Problem 1) What are the key advantages common to LLPs and LLC.
Problem 2) If a stock is paying $3.0 per year in dividends, and is expected to continue this indefinitely, with a required rate of return of 10% what is the value of the stock?
Problem 3) If you want to have $600,000 for retirement in 20 years and have only $100,000 saved today, how much do you need to put away at the end of each year until retirement if your assets can earn 8% per year?
Problem 4) The value of an asset depends on returns, timing, and __________(fill in the blank).
Problem 5) The optimal cost of capital is where the cost of capital is maximized (true/false). Circle one choice.
Problem 6) Scenario analysis focuses on liquidity of the organization (true/false). Circle one.

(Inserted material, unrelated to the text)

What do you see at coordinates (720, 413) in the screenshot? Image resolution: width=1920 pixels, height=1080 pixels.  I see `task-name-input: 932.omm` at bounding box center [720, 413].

Problem 7) Hedging increases risk (true/false).
Problem 8) If you borrow $20,000 at the interest rate of 12%, what are the end-of-year payments if the loan is for five years? If the interest rate is 12.5% would the monthly payment be higher/lower?
Problem 9) What is meant by an agency relationship in corporate governance? Develop a specific example to align the parties' interests?
Problem 10) Mark each account in the table. The first column is either IS for income statement or BS for balance sheet. In column two label the item as either CA (current assets), CL (current liability), E (expense), FA (fixed assets), LTD (long-term debt), R (revenue), or SE (stockholder's equity).
Item (Account) Column 1 Column 2
Maintenance Truck
Canned Goods @ Grocery
Marketable Stocks Owned by Company
Interest Paid on Loan
Salaries
Bank Interest Received
Factory Building
Cost of Goods Sold
Amortization of Assets
Officer Bonuses
Problem 11) Find the future value of an ordinary annuity of $200 each year for 5 years, earning 5%.
Problem 12) Starlight, Inc. must choose between two asset purchases. The annual rate of return and related probabilities given below summarize the firm's analysis.
Asset A Asset B
Rate of Return Probability Rate of Return Probability
8% 30% 7% 30%
13% 60% 17% 50%
18% 10% 27% 20%
For each project compute: The expected rate of return.
Problem 13) The Happy Puppy Company has compiled the following data for adding a new line of pets to their stores. What NPV is calculated using this method? The initial investment in the project is $45,000. The firm's cost of capital is 12%, however projects in this risk class have a 14% required rate of return. The risk-free rate is 8%.
Year Cash Inflow
1 $23,000
2 19,000
3 15,000
4 13,000
5 $10,000
Problem 14) What three functions do investment bankers have?